Assigned task
Pick out each line below containing "status".

Data for review
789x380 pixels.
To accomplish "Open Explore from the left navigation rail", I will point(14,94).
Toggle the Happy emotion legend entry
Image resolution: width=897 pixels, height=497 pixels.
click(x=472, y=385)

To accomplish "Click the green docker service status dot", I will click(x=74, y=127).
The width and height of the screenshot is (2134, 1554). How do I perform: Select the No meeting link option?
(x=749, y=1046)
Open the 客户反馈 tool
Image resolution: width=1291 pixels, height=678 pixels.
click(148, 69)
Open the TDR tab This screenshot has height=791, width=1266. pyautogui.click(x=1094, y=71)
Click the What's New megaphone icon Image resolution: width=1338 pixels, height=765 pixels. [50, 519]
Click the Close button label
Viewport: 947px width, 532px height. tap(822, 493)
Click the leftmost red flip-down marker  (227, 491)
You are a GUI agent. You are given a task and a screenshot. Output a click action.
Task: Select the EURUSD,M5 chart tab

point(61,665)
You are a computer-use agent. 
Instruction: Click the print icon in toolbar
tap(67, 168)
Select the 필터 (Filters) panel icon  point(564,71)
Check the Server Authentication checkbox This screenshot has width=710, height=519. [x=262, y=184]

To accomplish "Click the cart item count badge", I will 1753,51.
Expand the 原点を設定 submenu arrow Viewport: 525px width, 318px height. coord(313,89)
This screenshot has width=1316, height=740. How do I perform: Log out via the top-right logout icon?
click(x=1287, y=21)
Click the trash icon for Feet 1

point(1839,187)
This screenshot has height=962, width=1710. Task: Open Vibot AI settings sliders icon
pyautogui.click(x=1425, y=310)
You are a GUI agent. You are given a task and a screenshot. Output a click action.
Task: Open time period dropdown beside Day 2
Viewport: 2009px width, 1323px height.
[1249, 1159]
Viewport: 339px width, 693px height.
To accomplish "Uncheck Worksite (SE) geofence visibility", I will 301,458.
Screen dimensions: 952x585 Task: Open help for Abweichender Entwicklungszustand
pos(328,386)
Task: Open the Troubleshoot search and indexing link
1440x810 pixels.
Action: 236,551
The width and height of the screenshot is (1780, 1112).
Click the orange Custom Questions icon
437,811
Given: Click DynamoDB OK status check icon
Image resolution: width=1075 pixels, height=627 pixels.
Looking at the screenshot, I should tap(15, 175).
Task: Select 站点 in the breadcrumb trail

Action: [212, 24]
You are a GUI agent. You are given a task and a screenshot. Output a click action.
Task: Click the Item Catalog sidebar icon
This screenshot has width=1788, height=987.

Solution to this exercise
To accomplish "Click the green docker service status dot", I will click(x=74, y=127).
Given: Click DynamoDB OK status check icon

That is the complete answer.